Some weeks require way more work than others.  My good management sees this
Link Posted: 6/3/2008 5:39:03 PM EDT
[#10]

Quoted:

Quoted:

Quoted:
What about Workmens comp issues?

How would they know I was working when I got hit by a bus vs on a lunch break?


ETR (exception time reporting) assumes you are working unless otherwise recorded.


So hypothetically, I go out to lunch with a group of co-workers who are non-exempts we get into an accident I get workmens comp(I'm exempt and there would be no record of my time) and they don't because they were clocked out for lunch? That doesn't seem right


Everyone was at lunch.  A salaried person isn't working at lunch unless it's a lunch meeting.
Link Posted: 6/3/2008 5:48:11 PM EDT
[#11]
There are legal implications to exempt vs. non-exempt employment.

As one poster already mentioned, start tracking an exempt person's time on the clock and they can claim to be non-exempt in function then it is a fight over them being owed OT for hours worked over 40, they were have not been compensated for.

As yet another poster already mentioned, if you are exempt it does not matter if it takes you more than 40 hours to do the work - you work over and get paid the same.

The relevant regulations are the FLSA and the classification of jobs

Special rules do apply to exempt employees especially about arrival to work.

In a broad over generalization people responsible for managing people are exempt with rare exceptions.

As far as your concerns regarding a person being at work, do you not have security ID scans or computer log-on times that can be utilized to determine if the person were at work a particular day?
Link Posted: 6/3/2008 5:59:06 PM EDT
[#12]

Quoted:

As far as your concerns regarding a person being at work, do you not have security ID scans or computer log-on times that can be utilized to determine if the person were at work a particular day?


Short answer, no.

I'm sure with some digging around that information can be obtained if it exists but I know I/T will not dig for that information(this came up before).

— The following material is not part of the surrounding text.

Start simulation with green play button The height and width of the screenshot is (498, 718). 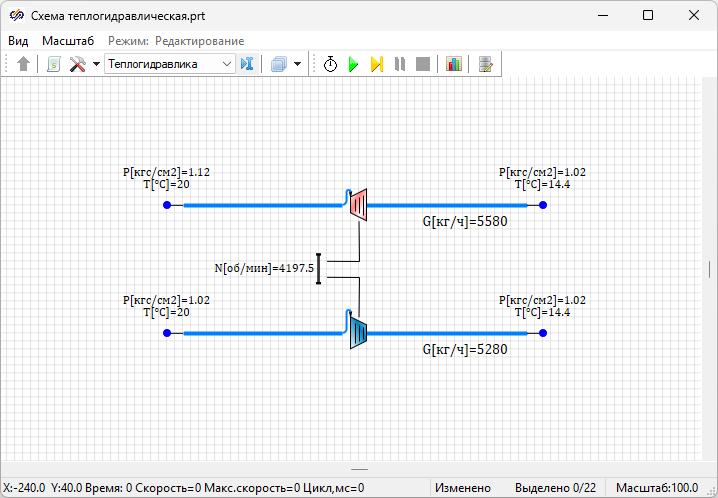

BTW: we are talking about 3500 employees (exempt and non exempts) which will go up to about 9600 start of next year(company mergers).
Link Posted: 6/3/2008 11:40:02 PM EDT
[#13]
In my first few jobs in the civilian world I was exempt and never saw a timecard.  The only reason we started seeing them in the DoD contract world was for accounting time against contracts.

Your HR people are right in this, if there is no real reason to do it, don't.  Just make damn sure you accurately classify exempts and non-exempts.

As far as getting run over by a truck, the person's boss should be able to account for them being off the premises as work or not.  And in most cases if they aren't actually there and working, they aren't working NO WC.